* Task *
Once the line with "भारतीय क्रिकेट टीम (1175, 35)" is found in the entries below, repeat it and each following line exactly, up to and including the line with "कोलंबो टेस्ट से". Add no other lines.

* Entries shown *
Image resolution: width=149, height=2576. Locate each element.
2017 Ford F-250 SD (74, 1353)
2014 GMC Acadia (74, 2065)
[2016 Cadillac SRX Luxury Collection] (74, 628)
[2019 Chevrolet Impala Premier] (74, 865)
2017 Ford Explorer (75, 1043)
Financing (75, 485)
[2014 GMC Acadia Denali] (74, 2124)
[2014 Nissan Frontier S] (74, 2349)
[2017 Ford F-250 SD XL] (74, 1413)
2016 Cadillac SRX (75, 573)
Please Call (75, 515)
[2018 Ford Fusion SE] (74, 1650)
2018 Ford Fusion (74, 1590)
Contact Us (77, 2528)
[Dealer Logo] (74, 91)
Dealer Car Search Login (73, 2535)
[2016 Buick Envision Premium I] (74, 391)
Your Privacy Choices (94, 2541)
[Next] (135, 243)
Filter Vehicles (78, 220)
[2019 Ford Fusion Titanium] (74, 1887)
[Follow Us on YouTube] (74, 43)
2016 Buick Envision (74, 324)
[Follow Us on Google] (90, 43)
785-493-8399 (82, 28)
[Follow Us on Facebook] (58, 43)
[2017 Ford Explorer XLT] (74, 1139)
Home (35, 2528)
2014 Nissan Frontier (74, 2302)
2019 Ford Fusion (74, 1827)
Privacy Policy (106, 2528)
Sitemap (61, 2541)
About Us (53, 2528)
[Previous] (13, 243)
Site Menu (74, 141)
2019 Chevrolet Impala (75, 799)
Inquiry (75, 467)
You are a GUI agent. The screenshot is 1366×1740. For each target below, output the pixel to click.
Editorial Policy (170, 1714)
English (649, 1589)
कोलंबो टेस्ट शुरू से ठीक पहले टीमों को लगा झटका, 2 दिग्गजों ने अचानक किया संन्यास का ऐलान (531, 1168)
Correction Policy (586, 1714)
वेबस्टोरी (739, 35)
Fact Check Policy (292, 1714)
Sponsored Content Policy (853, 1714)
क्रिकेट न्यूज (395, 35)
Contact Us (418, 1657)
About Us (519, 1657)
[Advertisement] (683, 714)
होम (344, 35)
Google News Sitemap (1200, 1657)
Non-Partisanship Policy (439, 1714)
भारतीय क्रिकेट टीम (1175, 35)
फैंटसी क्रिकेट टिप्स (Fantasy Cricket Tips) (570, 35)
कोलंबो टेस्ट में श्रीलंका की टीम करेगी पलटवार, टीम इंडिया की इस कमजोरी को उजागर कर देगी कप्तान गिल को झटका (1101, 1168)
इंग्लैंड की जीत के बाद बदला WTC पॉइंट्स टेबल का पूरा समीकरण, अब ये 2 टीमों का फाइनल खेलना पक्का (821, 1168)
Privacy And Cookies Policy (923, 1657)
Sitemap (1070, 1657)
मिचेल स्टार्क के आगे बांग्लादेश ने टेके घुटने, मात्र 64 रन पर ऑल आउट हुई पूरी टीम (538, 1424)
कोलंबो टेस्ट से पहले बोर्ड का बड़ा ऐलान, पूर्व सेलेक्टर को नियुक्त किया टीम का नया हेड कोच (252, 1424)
---
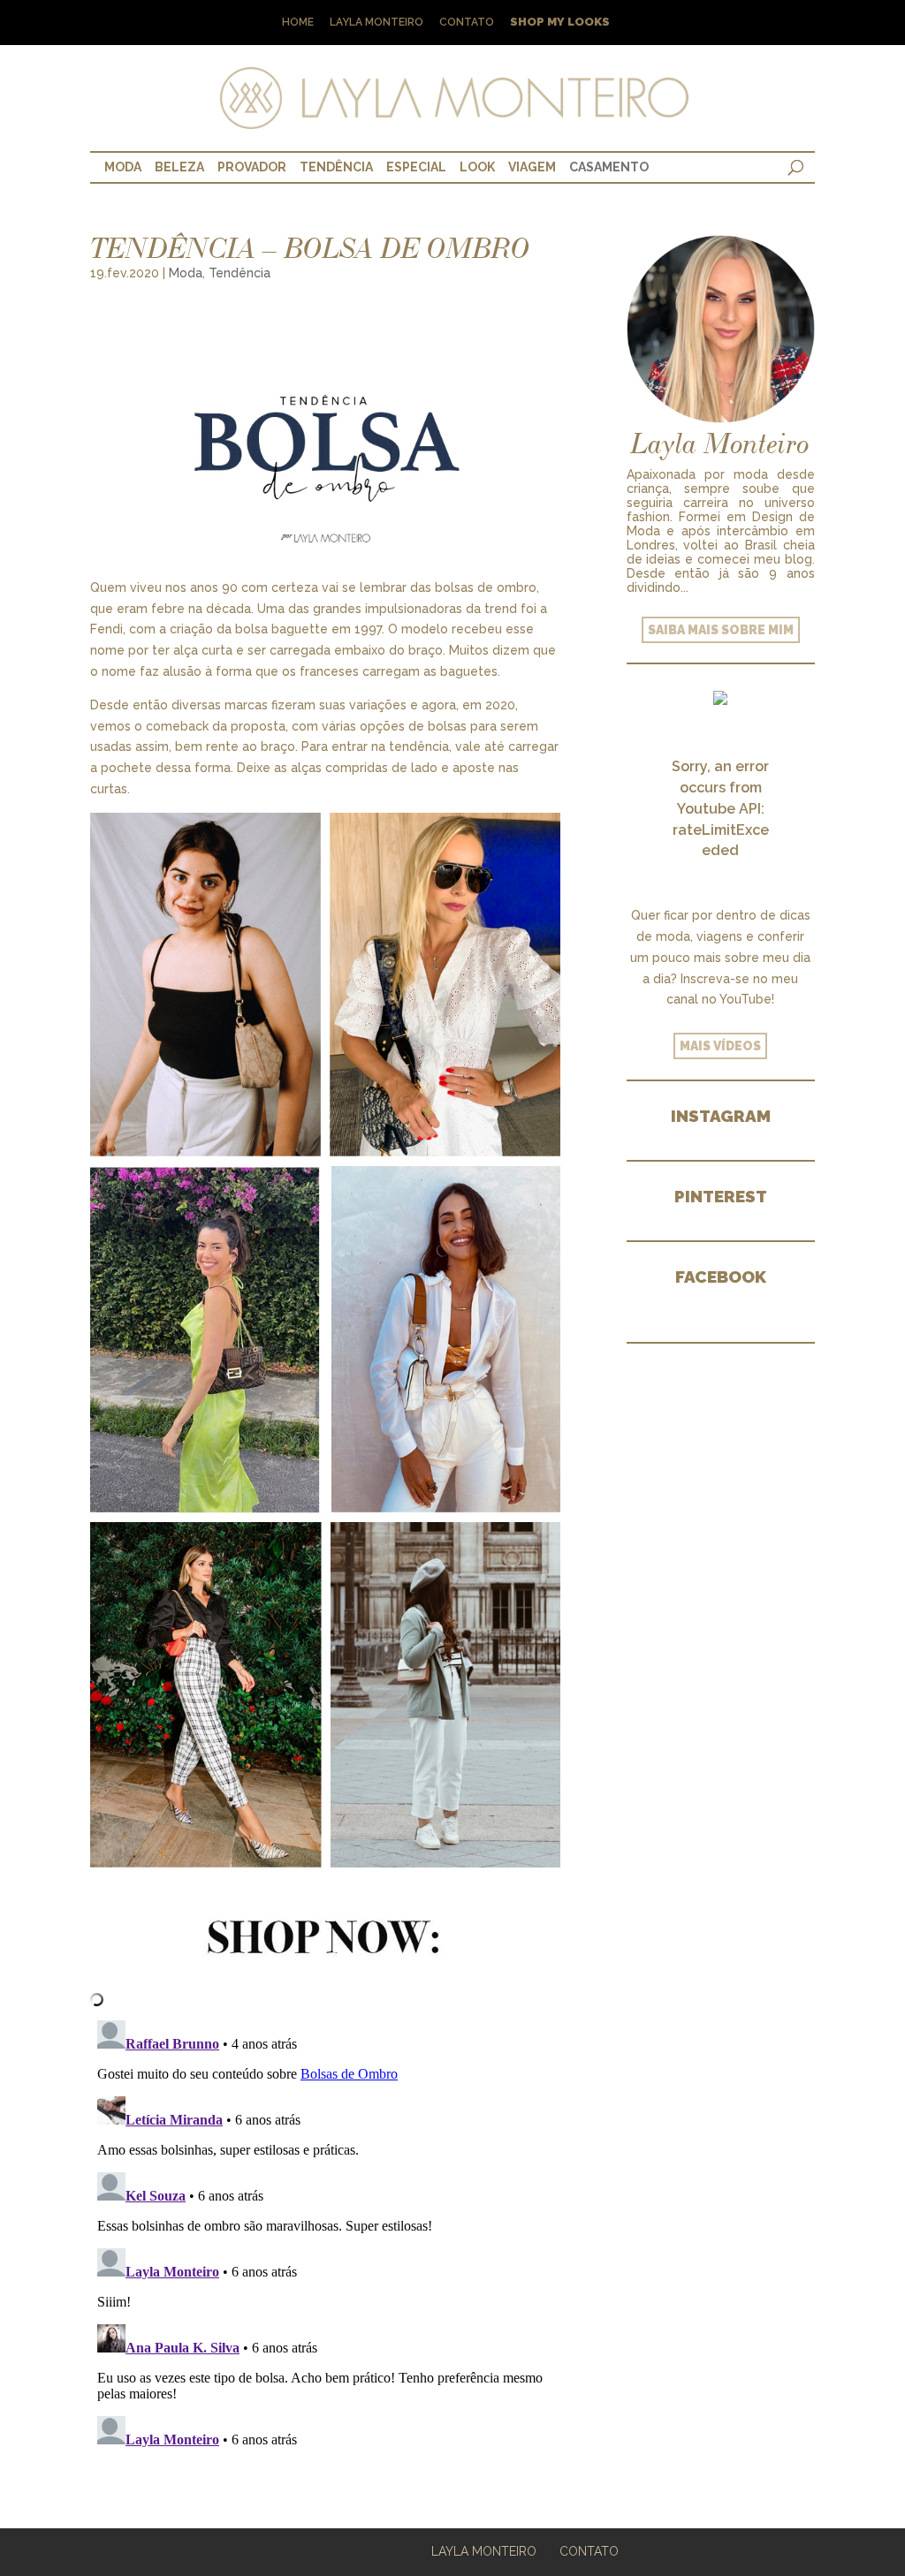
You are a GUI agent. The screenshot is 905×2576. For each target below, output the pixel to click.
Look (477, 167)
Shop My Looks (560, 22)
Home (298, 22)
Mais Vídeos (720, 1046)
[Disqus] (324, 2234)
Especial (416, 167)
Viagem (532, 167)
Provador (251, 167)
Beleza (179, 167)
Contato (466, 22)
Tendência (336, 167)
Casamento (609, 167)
==
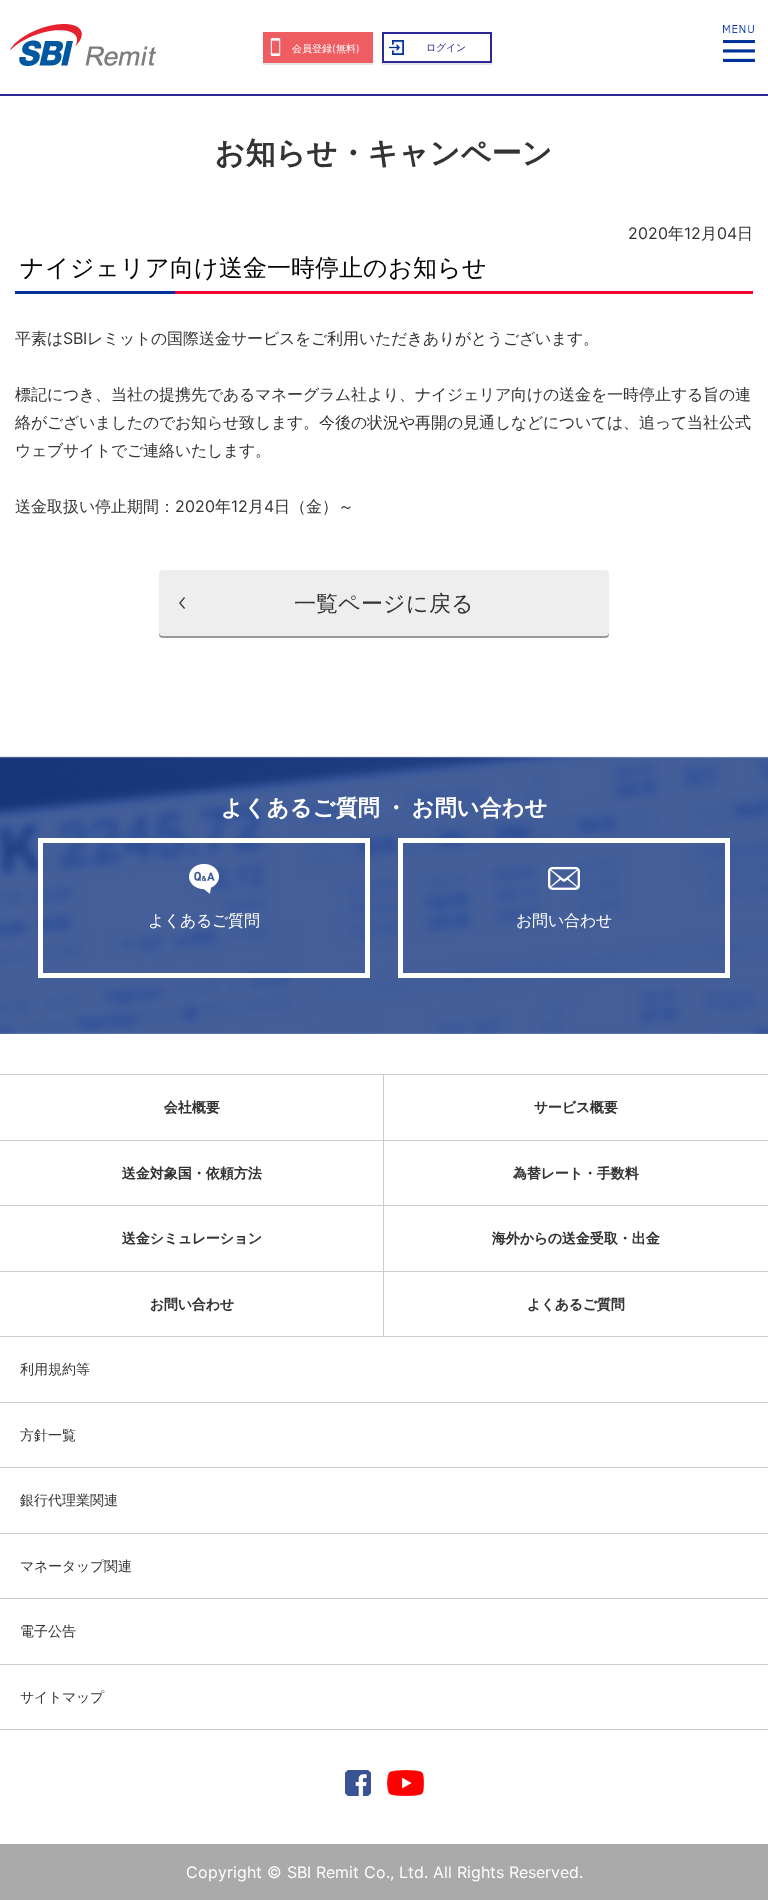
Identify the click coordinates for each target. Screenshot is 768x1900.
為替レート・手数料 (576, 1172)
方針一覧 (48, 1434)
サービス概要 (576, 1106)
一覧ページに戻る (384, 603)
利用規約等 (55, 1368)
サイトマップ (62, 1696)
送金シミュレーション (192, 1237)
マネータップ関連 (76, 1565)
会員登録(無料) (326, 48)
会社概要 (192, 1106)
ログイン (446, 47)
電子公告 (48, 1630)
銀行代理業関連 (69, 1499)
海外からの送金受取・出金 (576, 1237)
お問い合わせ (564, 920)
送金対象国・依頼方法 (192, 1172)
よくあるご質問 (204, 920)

* Answer box *
भारतीय क्रिकेट टीम (1175, 35)
फैंटसी क्रिकेट टिप्स (Fantasy Cricket Tips) (570, 35)
कोलंबो टेस्ट में श्रीलंका की टीम करेगी पलटवार, टीम इंडिया की इस कमजोरी को उजागर कर देगी कप्तान गिल को झटका (1101, 1168)
इंग्लैंड की जीत के बाद बदला WTC पॉइंट्स टेबल का पूरा समीकरण, अब ये 2 टीमों का फाइनल खेलना पक्का (821, 1168)
Privacy And Cookies Policy (923, 1657)
Sitemap (1070, 1657)
मिचेल स्टार्क के आगे बांग्लादेश ने टेके घुटने, मात्र 64 रन पर ऑल आउट हुई पूरी टीम (538, 1424)
कोलंबो टेस्ट से पहले बोर्ड का बड़ा ऐलान, पूर्व सेलेक्टर को नियुक्त किया टीम का नया हेड कोच (252, 1424)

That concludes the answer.